By PTI
NEW DELHI: The Mi-17V5 helicopter crash near Coonoor in Tamil Nadu that killed Chief of Defence Staff (CDS) General Bipin Rawat, his wife Madhulika and 11 others brought back memories of a 1963 chopper accident in which six officers were killed in Jammu and Kashmir’s Poonch.
The crash in Poonch is considered as one of the major air accidents in the country’s military aviation history.
The military officers killed in the chopper crash on November 22, 1963 were Lieutenant General Daulat Singh, Lieutenant General Bikram Singh, Air Vice Marshal EW Pinto, Major General KND Nanavati, Brigadier SR Oberoi and Flight Lieutenant SS Sodhi.
The crash in Coonoor is also a grim reminder of the 1952 Devon crash near Lucknow, in which the Indian Army’s top leadership could have been lost.
Lieutenant General SM Shrinagesh, the then General Officer Commanding in-Chief (GOC-in-C) of the Western Command, and Major General KS Thimayya, the QuarterMaster General, had miraculously survived the crash.
Both of them went on to become Army chiefs.
Other officials on board the chopper were Major General SPP Thorat, Major General Mohinder Singh Chopra, Major General Sardanand Singh and Brigadier Ajaib Singh.
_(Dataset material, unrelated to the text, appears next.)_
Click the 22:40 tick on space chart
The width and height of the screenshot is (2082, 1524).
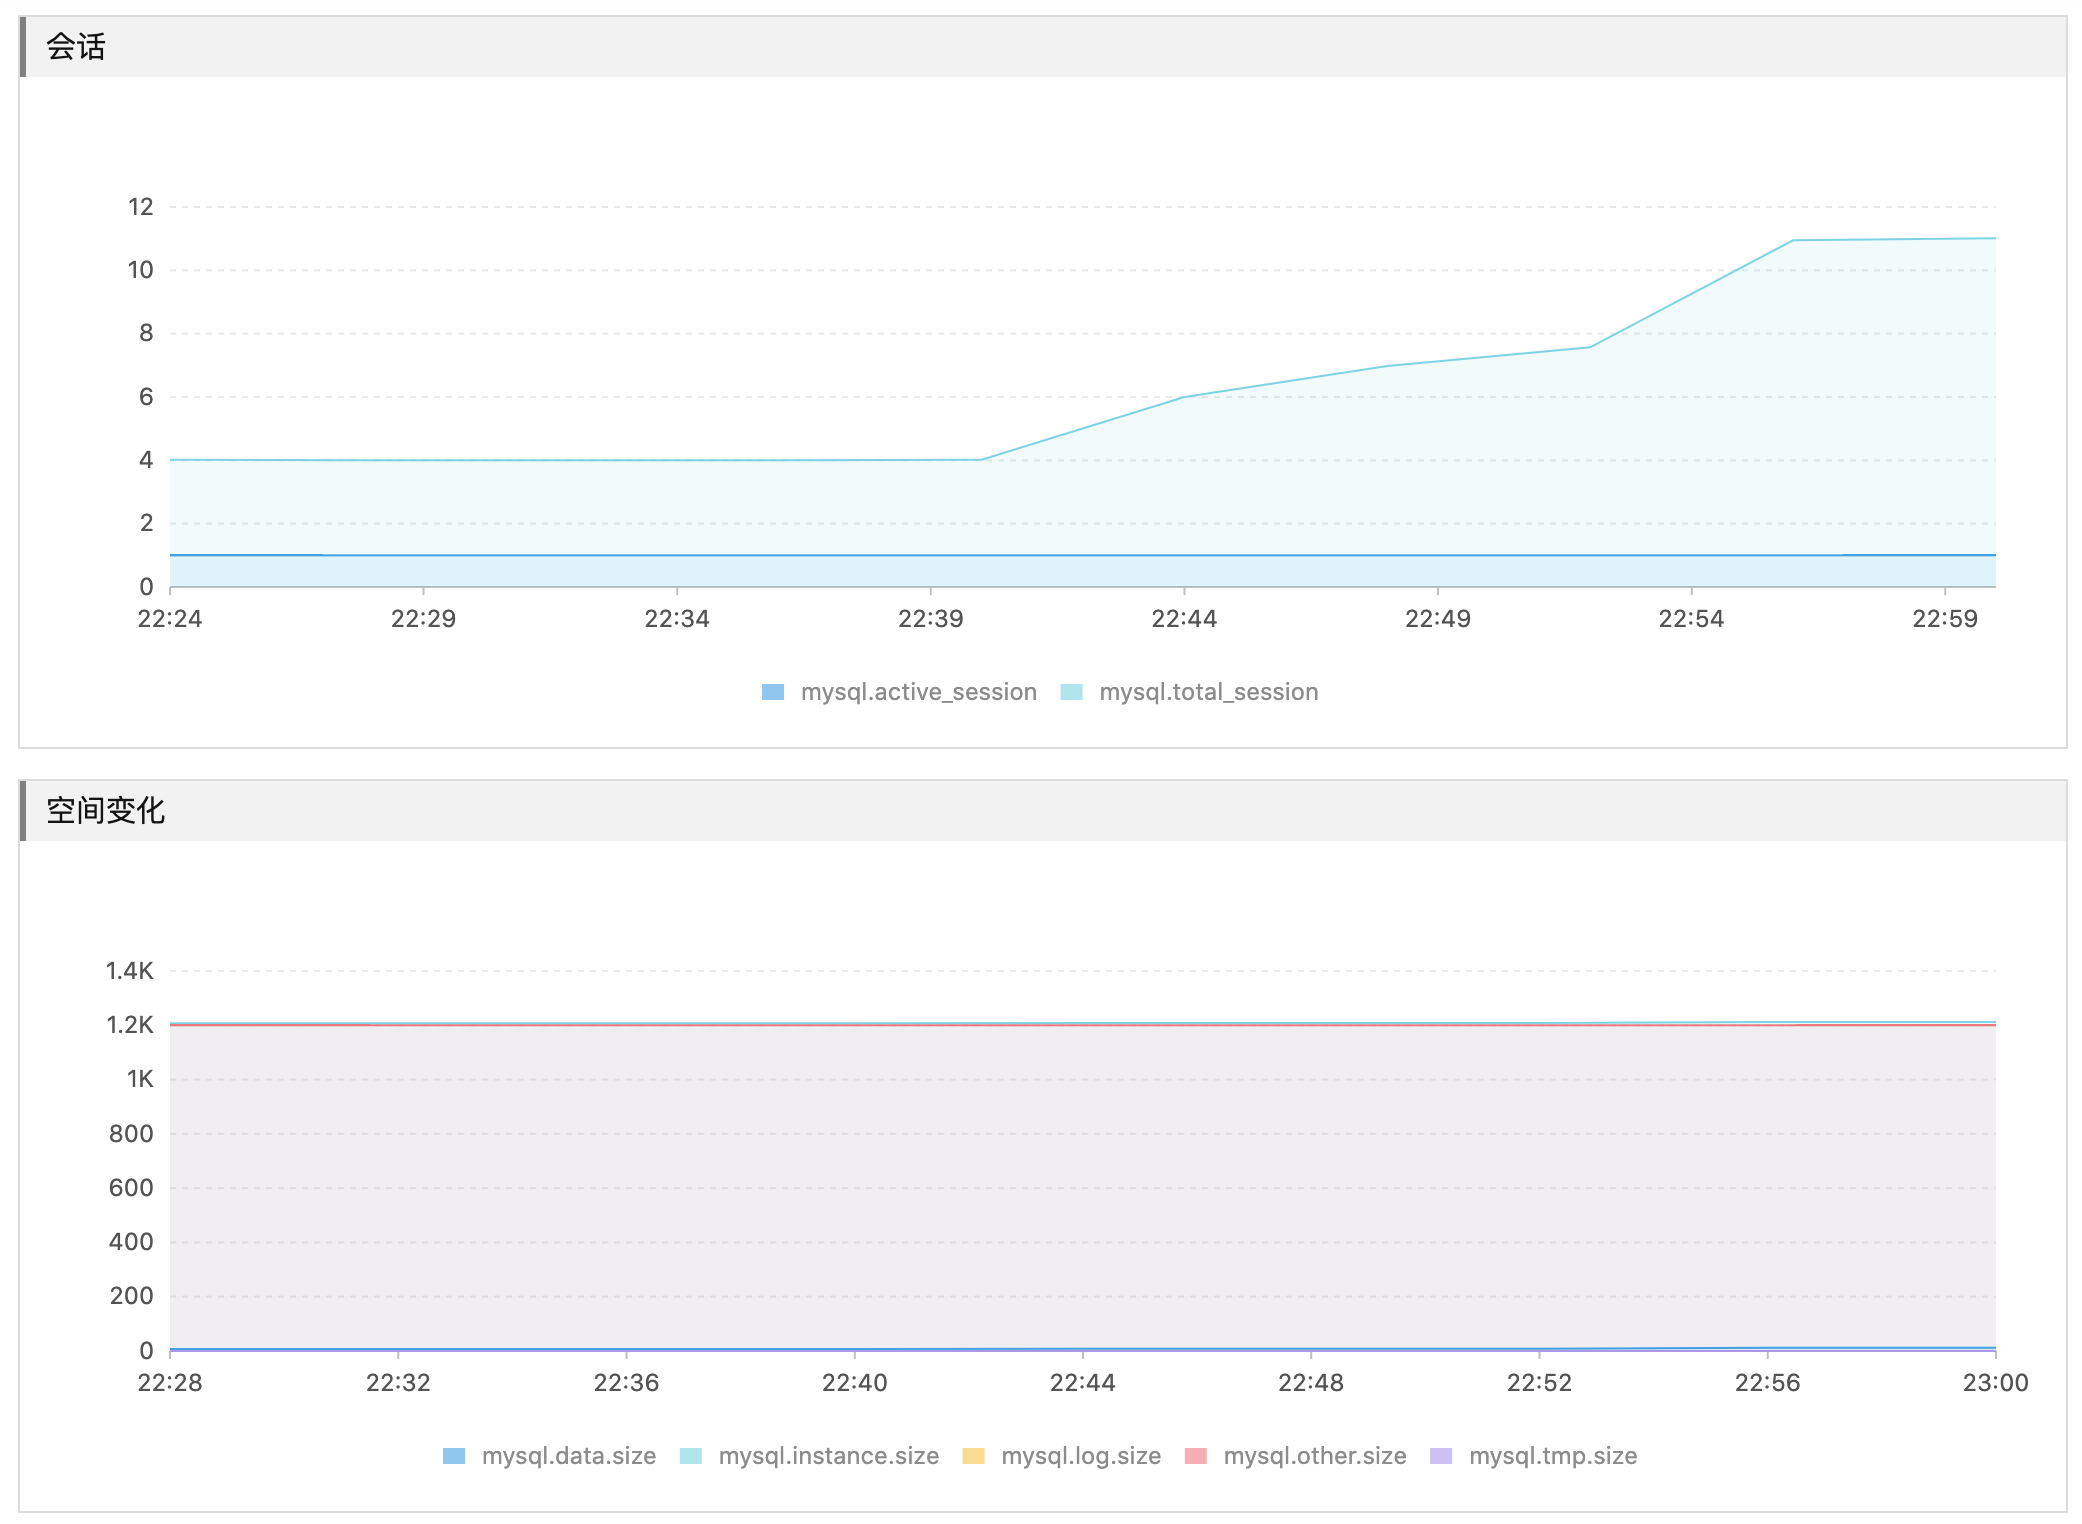click(854, 1383)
Major General Thorat later became the Eastern Army commander.
The pilot of the Devon aircraft, Flight Lieutenant Suhas Biswas, was conferred with the Ashoka Chakra, the highest peacetime gallantry award, for his presence of mind in averting any loss of lives.
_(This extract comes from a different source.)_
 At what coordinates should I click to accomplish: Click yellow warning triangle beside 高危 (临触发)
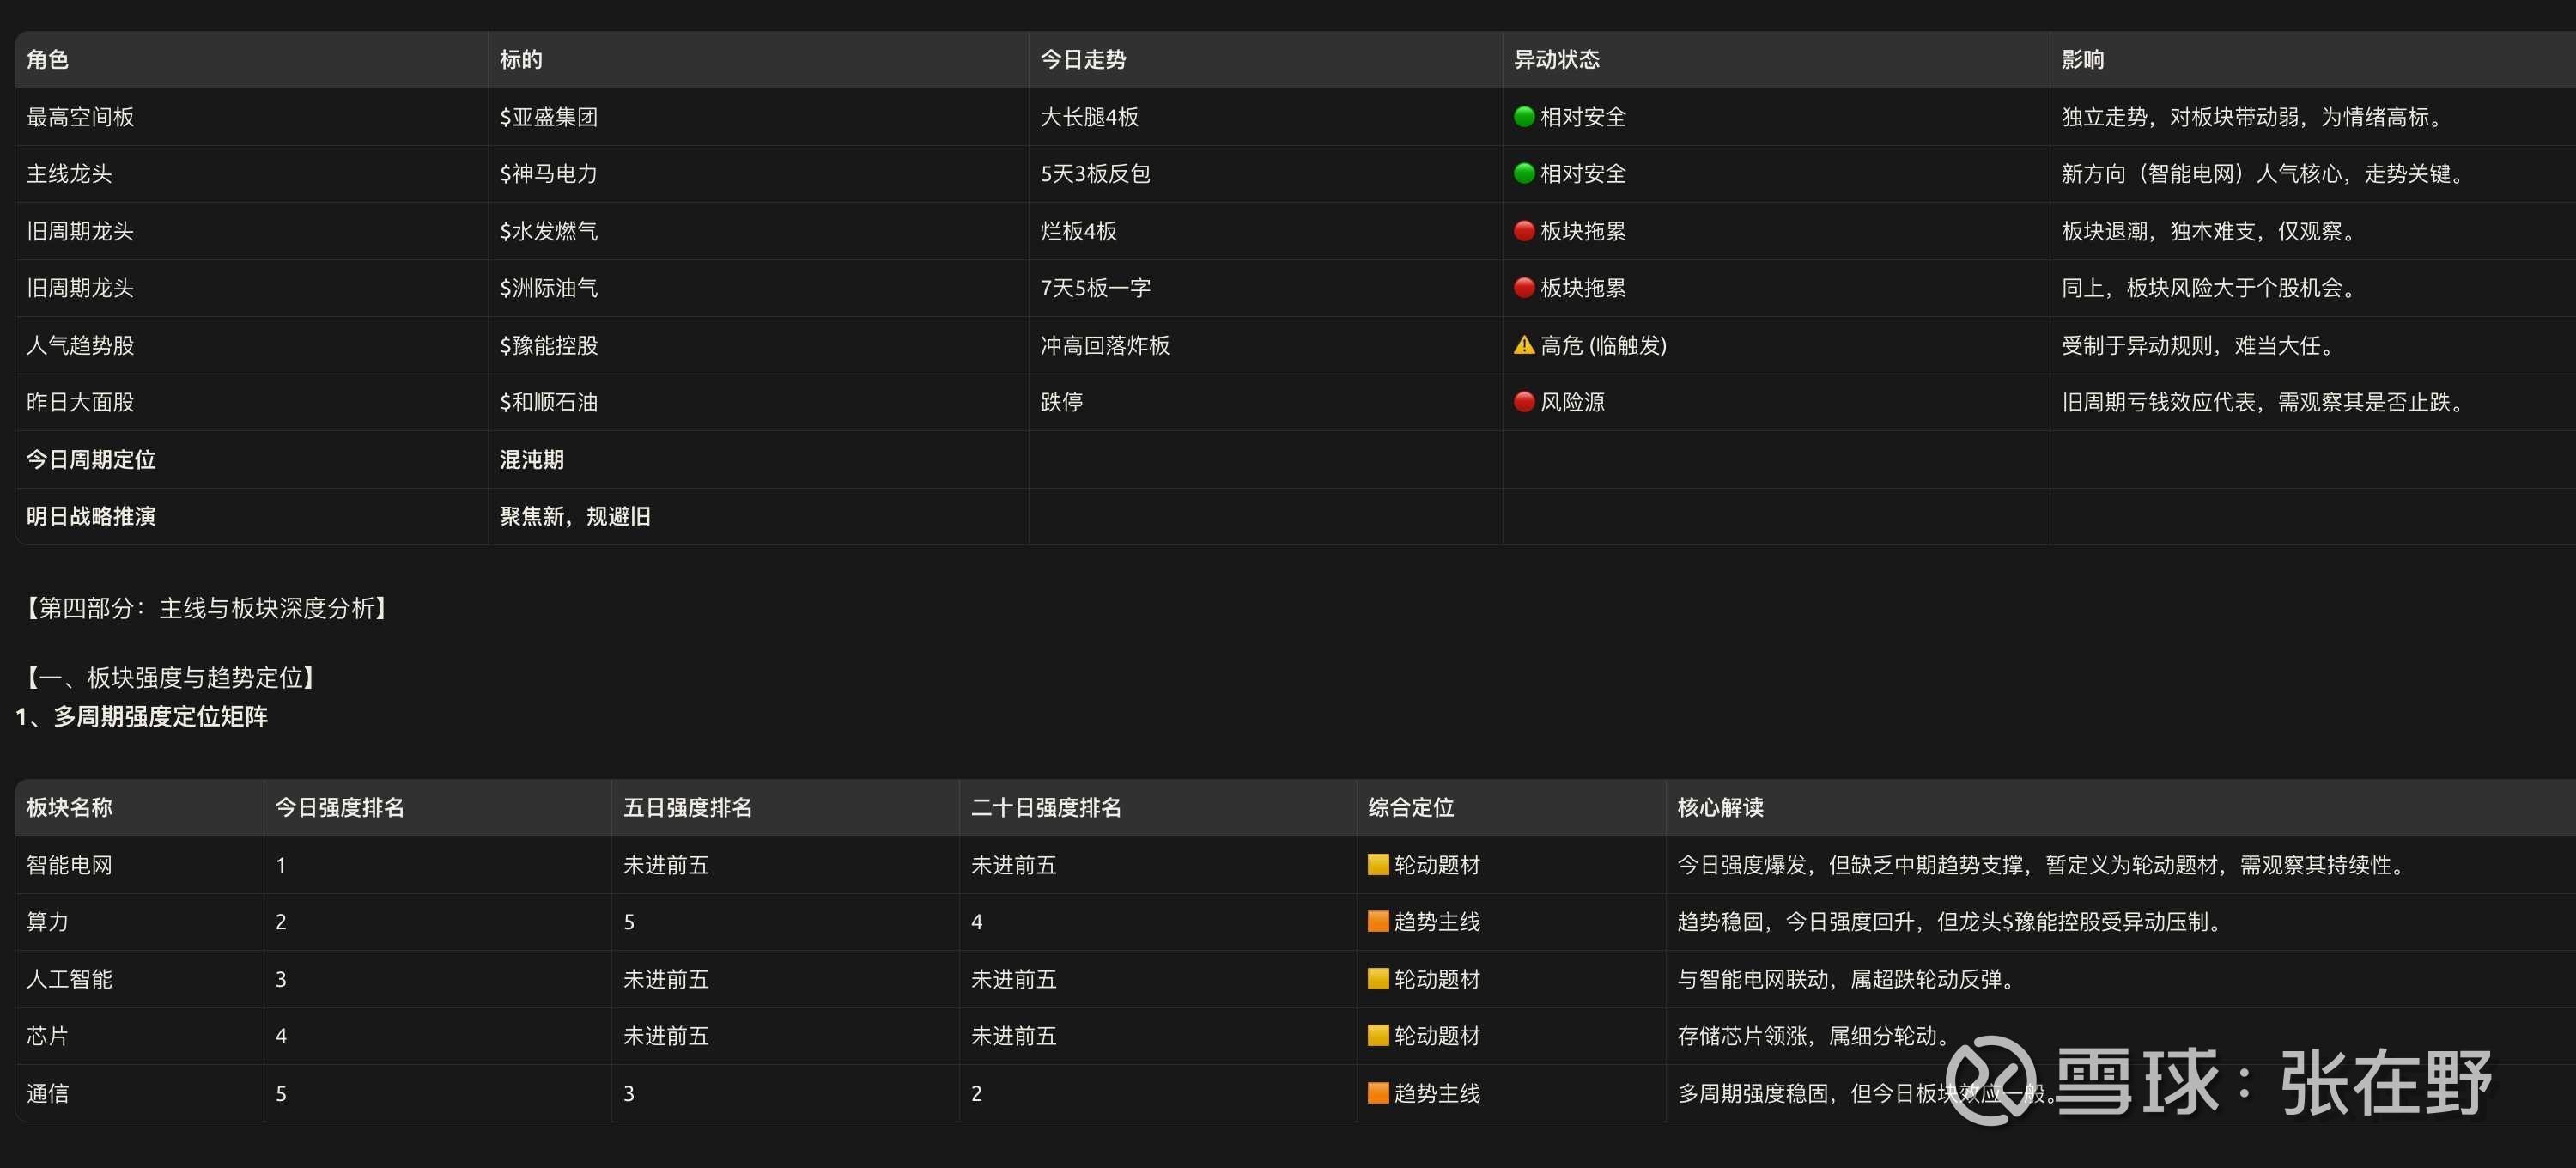(1524, 345)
In 2019, former Northern Army commander Lieutenant General Ranbir Singh and eight other armed forces personnel were injured in a chopper crash in the Poonch sector.
The lone survivor in the Coonor crash, Group Captain Varun Singh, is currently under treatment at a military hospital in Wellington.
Rawat had survived a helicopter crash in 2015, when he was a lieutenant general.
The CDS was scheduled to deliver a lecture at the Defence Services Staff College in Wellington.
Those killed in the crash included Brigadier LS Lidder, the military adviser to the CDS, and staff officer Lieutenant Colonel Harjinder Singh.